**Dataset records:**

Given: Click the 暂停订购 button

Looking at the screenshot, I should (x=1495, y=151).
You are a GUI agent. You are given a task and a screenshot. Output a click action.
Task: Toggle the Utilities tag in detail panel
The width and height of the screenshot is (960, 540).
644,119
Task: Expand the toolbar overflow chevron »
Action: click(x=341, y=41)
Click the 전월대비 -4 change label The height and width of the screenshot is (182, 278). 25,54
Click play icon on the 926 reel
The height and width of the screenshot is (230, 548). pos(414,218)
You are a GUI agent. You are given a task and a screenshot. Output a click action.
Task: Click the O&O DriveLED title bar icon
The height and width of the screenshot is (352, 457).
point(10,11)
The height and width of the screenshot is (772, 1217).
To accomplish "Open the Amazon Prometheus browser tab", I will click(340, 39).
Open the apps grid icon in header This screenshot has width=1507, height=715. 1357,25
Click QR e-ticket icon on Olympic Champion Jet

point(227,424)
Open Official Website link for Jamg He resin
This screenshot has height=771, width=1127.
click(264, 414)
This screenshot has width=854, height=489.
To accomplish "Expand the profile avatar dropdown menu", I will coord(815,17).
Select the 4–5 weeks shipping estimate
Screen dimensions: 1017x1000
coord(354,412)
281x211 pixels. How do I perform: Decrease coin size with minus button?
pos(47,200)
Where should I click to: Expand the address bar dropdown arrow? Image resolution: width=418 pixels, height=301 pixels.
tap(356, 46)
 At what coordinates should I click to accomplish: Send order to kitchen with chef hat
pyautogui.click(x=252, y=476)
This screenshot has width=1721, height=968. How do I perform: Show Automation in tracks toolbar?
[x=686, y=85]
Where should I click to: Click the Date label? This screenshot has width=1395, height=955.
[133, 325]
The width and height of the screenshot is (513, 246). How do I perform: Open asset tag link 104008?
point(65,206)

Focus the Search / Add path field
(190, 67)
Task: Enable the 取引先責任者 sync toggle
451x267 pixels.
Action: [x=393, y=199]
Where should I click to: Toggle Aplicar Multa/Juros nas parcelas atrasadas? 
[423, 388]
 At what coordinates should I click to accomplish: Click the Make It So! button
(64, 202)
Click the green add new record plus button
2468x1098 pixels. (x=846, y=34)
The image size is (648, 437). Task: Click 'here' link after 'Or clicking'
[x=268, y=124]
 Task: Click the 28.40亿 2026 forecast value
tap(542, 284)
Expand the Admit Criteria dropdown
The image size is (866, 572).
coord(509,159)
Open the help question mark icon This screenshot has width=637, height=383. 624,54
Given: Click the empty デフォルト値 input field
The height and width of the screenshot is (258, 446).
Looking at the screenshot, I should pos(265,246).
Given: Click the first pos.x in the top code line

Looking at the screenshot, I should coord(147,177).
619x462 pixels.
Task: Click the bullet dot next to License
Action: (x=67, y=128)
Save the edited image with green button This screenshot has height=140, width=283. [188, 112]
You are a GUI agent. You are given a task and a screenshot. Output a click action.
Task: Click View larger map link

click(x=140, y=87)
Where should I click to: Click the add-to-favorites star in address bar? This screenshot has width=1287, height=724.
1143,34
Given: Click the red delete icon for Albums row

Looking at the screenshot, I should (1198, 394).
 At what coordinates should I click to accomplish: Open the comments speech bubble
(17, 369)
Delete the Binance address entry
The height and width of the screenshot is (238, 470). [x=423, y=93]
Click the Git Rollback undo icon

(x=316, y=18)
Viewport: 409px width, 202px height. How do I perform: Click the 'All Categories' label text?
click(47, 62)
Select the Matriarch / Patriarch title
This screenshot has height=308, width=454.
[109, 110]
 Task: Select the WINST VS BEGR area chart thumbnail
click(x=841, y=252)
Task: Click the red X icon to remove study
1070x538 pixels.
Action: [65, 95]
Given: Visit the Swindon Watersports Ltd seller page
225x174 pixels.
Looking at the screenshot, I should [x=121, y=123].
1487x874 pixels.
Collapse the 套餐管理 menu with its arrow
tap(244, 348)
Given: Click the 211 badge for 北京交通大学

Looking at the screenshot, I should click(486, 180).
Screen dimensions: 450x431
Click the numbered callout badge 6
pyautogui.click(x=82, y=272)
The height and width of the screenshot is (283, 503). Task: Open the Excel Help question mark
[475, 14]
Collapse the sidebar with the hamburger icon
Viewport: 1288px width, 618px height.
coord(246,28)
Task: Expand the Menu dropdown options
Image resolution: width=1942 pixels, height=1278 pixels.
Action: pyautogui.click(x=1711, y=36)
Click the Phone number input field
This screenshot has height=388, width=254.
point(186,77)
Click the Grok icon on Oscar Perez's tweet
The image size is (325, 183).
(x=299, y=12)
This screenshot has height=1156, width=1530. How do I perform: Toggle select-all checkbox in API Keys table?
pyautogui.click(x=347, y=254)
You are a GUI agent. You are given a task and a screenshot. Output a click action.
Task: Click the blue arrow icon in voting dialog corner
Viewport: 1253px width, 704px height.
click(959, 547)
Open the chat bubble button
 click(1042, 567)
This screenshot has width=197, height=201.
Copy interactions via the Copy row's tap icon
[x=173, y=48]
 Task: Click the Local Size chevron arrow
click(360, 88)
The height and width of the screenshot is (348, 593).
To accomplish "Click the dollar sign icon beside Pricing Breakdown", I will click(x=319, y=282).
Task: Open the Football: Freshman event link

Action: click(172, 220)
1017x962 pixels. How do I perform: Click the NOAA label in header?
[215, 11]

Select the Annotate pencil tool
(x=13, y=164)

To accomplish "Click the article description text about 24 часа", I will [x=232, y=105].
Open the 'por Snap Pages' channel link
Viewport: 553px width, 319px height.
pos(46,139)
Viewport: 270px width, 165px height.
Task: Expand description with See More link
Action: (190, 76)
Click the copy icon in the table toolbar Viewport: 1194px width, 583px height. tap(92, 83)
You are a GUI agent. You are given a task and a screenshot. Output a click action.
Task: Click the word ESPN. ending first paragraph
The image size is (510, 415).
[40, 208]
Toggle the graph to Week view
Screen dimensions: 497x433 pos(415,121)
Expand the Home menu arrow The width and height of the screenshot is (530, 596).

**Task prompt:** Reproduce every line of the records above without changing a single character.

**Exercise result:**
Given: Click the 暂停订购 button

Looking at the screenshot, I should (x=1495, y=151).
You are a GUI agent. You are given a task and a screenshot. Output a click action.
Task: Toggle the Utilities tag in detail panel
The width and height of the screenshot is (960, 540).
644,119
Task: Expand the toolbar overflow chevron »
Action: click(x=341, y=41)
Click the 전월대비 -4 change label The height and width of the screenshot is (182, 278). 25,54
Click play icon on the 926 reel
The height and width of the screenshot is (230, 548). pos(414,218)
You are a GUI agent. You are given a task and a screenshot. Output a click action.
Task: Click the O&O DriveLED title bar icon
The height and width of the screenshot is (352, 457).
point(10,11)
The height and width of the screenshot is (772, 1217).
To accomplish "Open the Amazon Prometheus browser tab", I will click(340, 39).
Open the apps grid icon in header This screenshot has width=1507, height=715. 1357,25
Click QR e-ticket icon on Olympic Champion Jet

point(227,424)
Open Official Website link for Jamg He resin
This screenshot has height=771, width=1127.
click(264, 414)
This screenshot has width=854, height=489.
To accomplish "Expand the profile avatar dropdown menu", I will coord(815,17).
Select the 4–5 weeks shipping estimate
Screen dimensions: 1017x1000
coord(354,412)
281x211 pixels. How do I perform: Decrease coin size with minus button?
pos(47,200)
Where should I click to: Expand the address bar dropdown arrow? Image resolution: width=418 pixels, height=301 pixels.
tap(356, 46)
 At what coordinates should I click to accomplish: Send order to kitchen with chef hat
pyautogui.click(x=252, y=476)
This screenshot has width=1721, height=968. How do I perform: Show Automation in tracks toolbar?
[x=686, y=85]
Where should I click to: Click the Date label? This screenshot has width=1395, height=955.
[133, 325]
The width and height of the screenshot is (513, 246). How do I perform: Open asset tag link 104008?
point(65,206)

Focus the Search / Add path field
(190, 67)
Task: Enable the 取引先責任者 sync toggle
451x267 pixels.
Action: [x=393, y=199]
Where should I click to: Toggle Aplicar Multa/Juros nas parcelas atrasadas? 
[423, 388]
 At what coordinates should I click to accomplish: Click the Make It So! button
(64, 202)
Click the green add new record plus button
2468x1098 pixels. (x=846, y=34)
The image size is (648, 437). Task: Click 'here' link after 'Or clicking'
[x=268, y=124]
 Task: Click the 28.40亿 2026 forecast value
tap(542, 284)
Expand the Admit Criteria dropdown
The image size is (866, 572).
coord(509,159)
Open the help question mark icon This screenshot has width=637, height=383. 624,54
Given: Click the empty デフォルト値 input field
The height and width of the screenshot is (258, 446).
Looking at the screenshot, I should pos(265,246).
Given: Click the first pos.x in the top code line

Looking at the screenshot, I should coord(147,177).
619x462 pixels.
Task: Click the bullet dot next to License
Action: (x=67, y=128)
Save the edited image with green button This screenshot has height=140, width=283. [188, 112]
You are a GUI agent. You are given a task and a screenshot. Output a click action.
Task: Click View larger map link

click(x=140, y=87)
Where should I click to: Click the add-to-favorites star in address bar? This screenshot has width=1287, height=724.
1143,34
Given: Click the red delete icon for Albums row

Looking at the screenshot, I should (1198, 394).
 At what coordinates should I click to accomplish: Open the comments speech bubble
(17, 369)
Delete the Binance address entry
The height and width of the screenshot is (238, 470). [x=423, y=93]
Click the Git Rollback undo icon

(x=316, y=18)
Viewport: 409px width, 202px height. How do I perform: Click the 'All Categories' label text?
click(47, 62)
Select the Matriarch / Patriarch title
This screenshot has height=308, width=454.
[109, 110]
 Task: Select the WINST VS BEGR area chart thumbnail
click(x=841, y=252)
Task: Click the red X icon to remove study
1070x538 pixels.
Action: [65, 95]
Given: Visit the Swindon Watersports Ltd seller page
225x174 pixels.
Looking at the screenshot, I should [x=121, y=123].
1487x874 pixels.
Collapse the 套餐管理 menu with its arrow
tap(244, 348)
Given: Click the 211 badge for 北京交通大学

Looking at the screenshot, I should click(486, 180).
Screen dimensions: 450x431
Click the numbered callout badge 6
pyautogui.click(x=82, y=272)
The height and width of the screenshot is (283, 503). Task: Open the Excel Help question mark
[475, 14]
Collapse the sidebar with the hamburger icon
Viewport: 1288px width, 618px height.
coord(246,28)
Task: Expand the Menu dropdown options
Image resolution: width=1942 pixels, height=1278 pixels.
Action: pyautogui.click(x=1711, y=36)
Click the Phone number input field
This screenshot has height=388, width=254.
point(186,77)
Click the Grok icon on Oscar Perez's tweet
The image size is (325, 183).
(x=299, y=12)
This screenshot has height=1156, width=1530. How do I perform: Toggle select-all checkbox in API Keys table?
pyautogui.click(x=347, y=254)
You are a GUI agent. You are given a task and a screenshot. Output a click action.
Task: Click the blue arrow icon in voting dialog corner
Viewport: 1253px width, 704px height.
click(959, 547)
Open the chat bubble button
 click(1042, 567)
This screenshot has width=197, height=201.
Copy interactions via the Copy row's tap icon
[x=173, y=48]
 Task: Click the Local Size chevron arrow
click(360, 88)
The height and width of the screenshot is (348, 593).
To accomplish "Click the dollar sign icon beside Pricing Breakdown", I will click(x=319, y=282).
Task: Open the Football: Freshman event link

Action: click(172, 220)
1017x962 pixels. How do I perform: Click the NOAA label in header?
[215, 11]

Select the Annotate pencil tool
(x=13, y=164)

To accomplish "Click the article description text about 24 часа", I will [x=232, y=105].
Open the 'por Snap Pages' channel link
Viewport: 553px width, 319px height.
pos(46,139)
Viewport: 270px width, 165px height.
Task: Expand description with See More link
Action: (190, 76)
Click the copy icon in the table toolbar Viewport: 1194px width, 583px height. tap(92, 83)
You are a GUI agent. You are given a task and a screenshot. Output a click action.
Task: Click the word ESPN. ending first paragraph
The image size is (510, 415).
[40, 208]
Toggle the graph to Week view
Screen dimensions: 497x433 pos(415,121)
Expand the Home menu arrow The width and height of the screenshot is (530, 596).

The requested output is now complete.